Growing up as a Afro-Somali Muslimah

By Hodon Yassin

Hello, My name is Hodan Yassin. I’m eighteen years old and it’s my senior year. I’m also a student at Whetstone High School. Sadly, because of quarantine, I had to spend the last months of my senior year cooped up inside my house doing online school. However, It doesn’t stop me from continuing on with my artwork or excelling well in my classes.

I was born in Decatur Medical Center in Atlanta, Georgia on April 16, 2002. I was also born to my mother and father, Safiya Farrah and Hassan Mohammed. After I was born, all of my family members came to see me. All my grandmas, grandpas, aunts, uncles and cousins congratulated my mother and were all so very happy. We even stayed at the hospital overnight because my mother was too sick after giving birth to me. After she got well, we went back home.

Life growing up in Atlanta was alright. I don’t remember that much about it since I was a baby. All I remember is my parents had a conversation in the kitchen. My father was laid off at work and could no longer afford to live in Atlanta. My mother was devastated to hear the news. Thus, we had to move out so my father could get a better job.

We moved to a really small apartment in Columbus, Ohio in February of 2003. My grandmother came to live with us to keep us company. We lived in that apartment for a couple of months. After that, We went to live in this apartment in this neighborhood called The Heritage. It was a really nice neighborhood. I had fond memories living there, like when my sister was born and when my father brought pizza home every friday night.

Growing up, My parents have raised me to be a good muslimah (a female muslim). They taught me the Quran, took me to dugsi (a school that teaches the Quran) and taught me the Salah (the Isalmic prayer). They also taught me to be a kind and respectful human being and accept those who are different from me. I often use the Quran and Salah as coping mechanisms whenever I’m upset. I still continued on with both to this day.

It wasn’t until I was five when my mother announced that we were going to Somalia for vacation. There, I had a really good time. I played with animals, participated in dance festivals, spent time with my relatives, etc. Not only did I have a great time, but I also saw people just like me. Many people outside from my family had the same facial features (dark skin, black hair, brown eyes) and spoke fluent Somali. I spoke a lot of Somali back as a child, so seeing others speaking my second language boosted up my self esteem. It was so amazing to live in Somalia, and it was just the fact I didn’t feel like an outsider, I’m just like everyone else; a human being.

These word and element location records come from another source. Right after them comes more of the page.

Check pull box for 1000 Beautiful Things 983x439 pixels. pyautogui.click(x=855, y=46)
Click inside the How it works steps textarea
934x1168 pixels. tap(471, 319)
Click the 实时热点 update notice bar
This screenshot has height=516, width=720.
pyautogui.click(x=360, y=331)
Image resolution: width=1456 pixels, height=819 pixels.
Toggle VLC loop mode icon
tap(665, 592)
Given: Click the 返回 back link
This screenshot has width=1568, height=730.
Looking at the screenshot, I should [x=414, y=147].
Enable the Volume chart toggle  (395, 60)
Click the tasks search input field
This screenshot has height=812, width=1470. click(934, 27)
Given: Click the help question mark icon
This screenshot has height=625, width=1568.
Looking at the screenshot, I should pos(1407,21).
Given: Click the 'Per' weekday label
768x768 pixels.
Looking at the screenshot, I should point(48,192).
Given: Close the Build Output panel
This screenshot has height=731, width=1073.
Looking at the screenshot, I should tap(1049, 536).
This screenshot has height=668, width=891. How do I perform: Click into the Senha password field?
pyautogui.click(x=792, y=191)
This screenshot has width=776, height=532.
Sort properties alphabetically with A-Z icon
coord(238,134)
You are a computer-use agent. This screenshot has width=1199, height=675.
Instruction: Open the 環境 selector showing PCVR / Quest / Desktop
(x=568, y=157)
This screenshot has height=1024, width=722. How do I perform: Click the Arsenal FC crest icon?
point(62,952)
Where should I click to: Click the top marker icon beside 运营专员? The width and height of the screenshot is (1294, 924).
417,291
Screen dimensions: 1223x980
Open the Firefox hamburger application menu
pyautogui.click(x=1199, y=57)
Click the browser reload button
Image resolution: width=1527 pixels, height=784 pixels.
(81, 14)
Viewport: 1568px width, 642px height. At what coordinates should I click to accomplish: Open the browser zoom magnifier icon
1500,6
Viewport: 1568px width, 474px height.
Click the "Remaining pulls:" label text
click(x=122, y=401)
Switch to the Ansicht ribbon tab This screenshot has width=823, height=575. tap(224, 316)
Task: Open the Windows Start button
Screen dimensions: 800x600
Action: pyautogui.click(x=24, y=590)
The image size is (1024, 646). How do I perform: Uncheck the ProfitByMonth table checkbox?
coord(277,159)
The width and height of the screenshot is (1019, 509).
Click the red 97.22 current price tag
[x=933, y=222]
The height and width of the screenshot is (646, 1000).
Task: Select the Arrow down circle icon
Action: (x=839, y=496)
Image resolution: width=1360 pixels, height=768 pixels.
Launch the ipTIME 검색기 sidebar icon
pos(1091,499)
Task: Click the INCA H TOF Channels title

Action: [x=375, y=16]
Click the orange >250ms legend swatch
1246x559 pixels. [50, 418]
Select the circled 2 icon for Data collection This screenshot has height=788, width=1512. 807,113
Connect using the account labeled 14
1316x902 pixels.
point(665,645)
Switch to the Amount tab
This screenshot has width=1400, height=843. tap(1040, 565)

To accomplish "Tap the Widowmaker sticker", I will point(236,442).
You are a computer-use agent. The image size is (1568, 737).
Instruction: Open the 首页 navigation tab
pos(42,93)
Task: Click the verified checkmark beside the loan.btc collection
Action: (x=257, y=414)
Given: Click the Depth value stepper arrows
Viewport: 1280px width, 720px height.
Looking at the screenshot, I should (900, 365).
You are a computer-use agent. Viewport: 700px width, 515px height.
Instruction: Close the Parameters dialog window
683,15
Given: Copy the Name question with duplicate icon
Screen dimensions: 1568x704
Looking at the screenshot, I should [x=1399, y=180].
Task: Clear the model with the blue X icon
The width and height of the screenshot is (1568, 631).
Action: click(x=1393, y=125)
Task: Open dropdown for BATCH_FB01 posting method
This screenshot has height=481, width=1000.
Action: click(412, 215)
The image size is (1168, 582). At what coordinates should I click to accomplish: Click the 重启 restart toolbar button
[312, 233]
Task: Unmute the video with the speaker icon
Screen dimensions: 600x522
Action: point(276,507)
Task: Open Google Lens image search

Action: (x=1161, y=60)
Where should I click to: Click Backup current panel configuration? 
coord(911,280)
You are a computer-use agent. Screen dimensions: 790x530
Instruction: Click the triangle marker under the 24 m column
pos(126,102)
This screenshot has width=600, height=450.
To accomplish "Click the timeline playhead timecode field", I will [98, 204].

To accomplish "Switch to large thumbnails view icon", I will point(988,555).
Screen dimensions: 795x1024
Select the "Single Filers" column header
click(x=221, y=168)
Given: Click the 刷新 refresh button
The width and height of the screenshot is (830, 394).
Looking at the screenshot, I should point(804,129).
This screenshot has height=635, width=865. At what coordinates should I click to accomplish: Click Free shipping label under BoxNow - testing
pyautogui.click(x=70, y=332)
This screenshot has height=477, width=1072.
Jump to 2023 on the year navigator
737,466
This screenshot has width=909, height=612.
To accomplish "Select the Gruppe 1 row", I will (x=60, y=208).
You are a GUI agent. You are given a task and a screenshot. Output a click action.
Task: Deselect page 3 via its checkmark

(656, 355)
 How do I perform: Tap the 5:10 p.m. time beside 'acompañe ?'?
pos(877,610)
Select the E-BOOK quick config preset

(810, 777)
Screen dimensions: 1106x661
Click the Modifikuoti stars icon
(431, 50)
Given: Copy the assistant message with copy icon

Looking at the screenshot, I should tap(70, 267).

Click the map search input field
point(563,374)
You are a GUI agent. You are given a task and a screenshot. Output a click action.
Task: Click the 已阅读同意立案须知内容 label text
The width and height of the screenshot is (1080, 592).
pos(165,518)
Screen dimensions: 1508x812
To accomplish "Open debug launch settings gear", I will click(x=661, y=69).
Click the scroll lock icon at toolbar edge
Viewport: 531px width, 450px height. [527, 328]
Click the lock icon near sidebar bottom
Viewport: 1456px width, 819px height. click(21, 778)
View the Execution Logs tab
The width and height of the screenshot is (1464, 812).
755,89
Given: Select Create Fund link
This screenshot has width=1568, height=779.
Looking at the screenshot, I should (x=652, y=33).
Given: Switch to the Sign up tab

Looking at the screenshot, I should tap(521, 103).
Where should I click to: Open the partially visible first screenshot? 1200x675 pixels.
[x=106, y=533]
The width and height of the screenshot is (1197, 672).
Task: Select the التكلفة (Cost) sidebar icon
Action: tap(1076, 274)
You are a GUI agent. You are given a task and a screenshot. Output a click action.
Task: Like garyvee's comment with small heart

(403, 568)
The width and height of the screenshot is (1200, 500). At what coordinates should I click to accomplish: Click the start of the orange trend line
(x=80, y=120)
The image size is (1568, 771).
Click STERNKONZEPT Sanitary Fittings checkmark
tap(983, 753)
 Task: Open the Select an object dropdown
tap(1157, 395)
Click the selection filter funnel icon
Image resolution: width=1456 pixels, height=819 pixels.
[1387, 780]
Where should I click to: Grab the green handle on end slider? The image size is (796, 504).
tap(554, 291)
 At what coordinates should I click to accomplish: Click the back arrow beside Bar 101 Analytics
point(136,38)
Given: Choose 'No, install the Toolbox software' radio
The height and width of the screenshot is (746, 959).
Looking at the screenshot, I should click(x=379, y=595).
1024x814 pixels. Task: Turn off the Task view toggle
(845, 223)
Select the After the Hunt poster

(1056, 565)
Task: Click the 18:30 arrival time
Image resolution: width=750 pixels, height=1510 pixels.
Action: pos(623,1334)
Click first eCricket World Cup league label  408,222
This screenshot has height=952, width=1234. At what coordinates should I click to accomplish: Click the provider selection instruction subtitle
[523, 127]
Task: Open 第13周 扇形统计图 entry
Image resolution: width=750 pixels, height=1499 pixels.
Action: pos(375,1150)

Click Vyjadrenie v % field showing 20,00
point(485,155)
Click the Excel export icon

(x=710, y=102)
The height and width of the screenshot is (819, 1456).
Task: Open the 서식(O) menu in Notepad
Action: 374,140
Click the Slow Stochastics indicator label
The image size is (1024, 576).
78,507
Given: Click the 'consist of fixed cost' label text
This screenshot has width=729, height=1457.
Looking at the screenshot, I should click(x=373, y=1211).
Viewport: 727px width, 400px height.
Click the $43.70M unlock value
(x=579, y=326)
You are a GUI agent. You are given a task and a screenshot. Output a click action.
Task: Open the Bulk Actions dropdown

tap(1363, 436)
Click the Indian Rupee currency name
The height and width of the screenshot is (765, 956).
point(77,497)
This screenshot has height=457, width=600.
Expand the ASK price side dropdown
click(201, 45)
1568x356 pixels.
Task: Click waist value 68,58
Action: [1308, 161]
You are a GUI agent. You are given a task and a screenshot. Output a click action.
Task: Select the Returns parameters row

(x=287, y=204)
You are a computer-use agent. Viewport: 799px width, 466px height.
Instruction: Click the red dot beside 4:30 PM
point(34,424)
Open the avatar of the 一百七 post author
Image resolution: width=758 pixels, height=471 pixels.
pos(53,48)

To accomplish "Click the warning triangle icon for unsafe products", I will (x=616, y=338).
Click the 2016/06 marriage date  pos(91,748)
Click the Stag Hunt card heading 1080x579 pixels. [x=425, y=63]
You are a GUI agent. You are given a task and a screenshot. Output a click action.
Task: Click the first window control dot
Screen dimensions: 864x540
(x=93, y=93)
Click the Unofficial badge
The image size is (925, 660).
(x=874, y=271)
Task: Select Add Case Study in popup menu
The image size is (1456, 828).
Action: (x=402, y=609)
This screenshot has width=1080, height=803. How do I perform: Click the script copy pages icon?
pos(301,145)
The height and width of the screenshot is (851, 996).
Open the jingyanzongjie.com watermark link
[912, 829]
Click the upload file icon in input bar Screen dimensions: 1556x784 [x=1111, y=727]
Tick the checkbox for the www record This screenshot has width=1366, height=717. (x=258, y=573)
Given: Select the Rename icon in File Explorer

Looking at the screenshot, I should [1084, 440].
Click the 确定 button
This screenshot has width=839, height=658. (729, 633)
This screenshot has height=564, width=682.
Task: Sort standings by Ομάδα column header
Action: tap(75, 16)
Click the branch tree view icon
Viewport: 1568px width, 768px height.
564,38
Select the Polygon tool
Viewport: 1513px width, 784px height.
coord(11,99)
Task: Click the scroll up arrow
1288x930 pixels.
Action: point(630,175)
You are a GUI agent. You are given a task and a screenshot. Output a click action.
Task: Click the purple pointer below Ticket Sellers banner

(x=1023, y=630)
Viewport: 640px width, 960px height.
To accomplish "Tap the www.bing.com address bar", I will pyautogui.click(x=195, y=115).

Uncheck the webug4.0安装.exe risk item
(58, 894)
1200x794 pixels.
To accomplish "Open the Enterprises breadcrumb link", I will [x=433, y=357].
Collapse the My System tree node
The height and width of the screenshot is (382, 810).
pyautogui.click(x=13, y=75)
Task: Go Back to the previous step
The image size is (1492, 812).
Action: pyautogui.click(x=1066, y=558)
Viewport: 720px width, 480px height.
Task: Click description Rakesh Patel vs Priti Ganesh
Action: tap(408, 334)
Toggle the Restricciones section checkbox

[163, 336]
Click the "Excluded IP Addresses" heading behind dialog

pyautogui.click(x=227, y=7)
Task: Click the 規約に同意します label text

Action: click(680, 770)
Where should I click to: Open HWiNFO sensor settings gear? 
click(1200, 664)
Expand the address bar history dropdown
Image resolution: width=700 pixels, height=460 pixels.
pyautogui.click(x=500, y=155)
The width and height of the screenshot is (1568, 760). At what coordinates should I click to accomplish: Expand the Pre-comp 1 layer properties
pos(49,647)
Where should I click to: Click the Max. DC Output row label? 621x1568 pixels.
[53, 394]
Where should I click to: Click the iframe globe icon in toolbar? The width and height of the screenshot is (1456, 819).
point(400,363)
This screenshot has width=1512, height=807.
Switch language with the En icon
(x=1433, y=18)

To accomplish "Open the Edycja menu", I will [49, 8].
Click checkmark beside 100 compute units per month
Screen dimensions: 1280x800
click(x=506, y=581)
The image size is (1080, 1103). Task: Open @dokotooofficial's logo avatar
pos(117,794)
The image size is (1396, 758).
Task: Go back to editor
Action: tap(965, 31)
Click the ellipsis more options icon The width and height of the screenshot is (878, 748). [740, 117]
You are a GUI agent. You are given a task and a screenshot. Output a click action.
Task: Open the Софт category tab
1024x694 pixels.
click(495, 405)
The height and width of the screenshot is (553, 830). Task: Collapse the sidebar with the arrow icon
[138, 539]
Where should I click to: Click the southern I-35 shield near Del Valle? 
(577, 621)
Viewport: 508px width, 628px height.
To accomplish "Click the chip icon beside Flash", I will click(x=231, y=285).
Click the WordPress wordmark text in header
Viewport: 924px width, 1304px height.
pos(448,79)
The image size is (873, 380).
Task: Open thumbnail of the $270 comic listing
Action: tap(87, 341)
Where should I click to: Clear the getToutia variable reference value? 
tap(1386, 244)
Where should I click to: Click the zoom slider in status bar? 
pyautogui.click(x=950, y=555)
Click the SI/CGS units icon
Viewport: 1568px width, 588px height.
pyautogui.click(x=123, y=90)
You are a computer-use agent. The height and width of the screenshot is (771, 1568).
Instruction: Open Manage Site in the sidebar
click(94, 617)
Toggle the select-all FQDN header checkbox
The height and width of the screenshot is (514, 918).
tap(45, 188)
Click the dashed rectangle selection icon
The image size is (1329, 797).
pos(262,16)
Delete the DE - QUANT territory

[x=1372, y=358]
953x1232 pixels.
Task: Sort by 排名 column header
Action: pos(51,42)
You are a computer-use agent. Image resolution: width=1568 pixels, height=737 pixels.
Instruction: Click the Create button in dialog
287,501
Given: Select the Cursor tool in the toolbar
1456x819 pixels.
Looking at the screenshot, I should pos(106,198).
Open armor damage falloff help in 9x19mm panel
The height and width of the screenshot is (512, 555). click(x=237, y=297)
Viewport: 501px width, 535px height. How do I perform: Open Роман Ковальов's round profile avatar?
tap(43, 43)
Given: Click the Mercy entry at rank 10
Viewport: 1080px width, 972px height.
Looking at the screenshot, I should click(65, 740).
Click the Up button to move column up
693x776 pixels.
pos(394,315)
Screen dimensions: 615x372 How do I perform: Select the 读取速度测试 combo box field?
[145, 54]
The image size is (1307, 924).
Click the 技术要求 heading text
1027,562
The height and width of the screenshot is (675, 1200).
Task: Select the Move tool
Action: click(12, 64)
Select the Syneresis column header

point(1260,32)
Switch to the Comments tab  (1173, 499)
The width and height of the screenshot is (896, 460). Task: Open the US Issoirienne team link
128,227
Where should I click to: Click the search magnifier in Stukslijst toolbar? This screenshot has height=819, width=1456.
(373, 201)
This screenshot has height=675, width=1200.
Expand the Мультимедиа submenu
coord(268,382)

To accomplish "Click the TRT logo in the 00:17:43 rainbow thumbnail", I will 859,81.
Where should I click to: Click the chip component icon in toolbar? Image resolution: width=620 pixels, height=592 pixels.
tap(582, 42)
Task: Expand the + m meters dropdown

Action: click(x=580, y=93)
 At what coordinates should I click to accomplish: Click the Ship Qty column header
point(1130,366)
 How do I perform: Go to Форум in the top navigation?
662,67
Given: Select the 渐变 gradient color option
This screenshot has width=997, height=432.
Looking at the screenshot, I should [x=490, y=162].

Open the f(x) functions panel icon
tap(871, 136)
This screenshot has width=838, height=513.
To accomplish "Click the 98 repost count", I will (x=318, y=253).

After our vacation was over, we moved back to Columbus, OH. There, my parents applied for me to attend school. I was assigned to a special education class from kindergarten to tenth grade. It was because I had autism and my parents wanted me to get extra help from my teachers. I had a pretty good relationship with most of my classmates. Many of them had very severe disabilities, ranging from non-verbal autism, Down’s syndrome, cerebral palsy, etc. I helped them out with their work and calmed them down whenever they were upset. It was an alright class.

After I was pulled out of the special education class sophomore year, my life totally changed. I made many new friends, my grades improved, etc. Many of my friends were different in so many ways, ranging from race, gender, age, religion, sexual orientation, ability, etc. It was really good that they were different in so many ways. No matter who they are, they are still human beings.

In conclusion, I accept myself for who I am. I am a Afro-Somali Muslimah who has autism an am a proud asexual. I accept people despite their differences and each and every person is unique. I just wish there was more empathy and respect for those who were different. In conclusion, I love myself for who I am.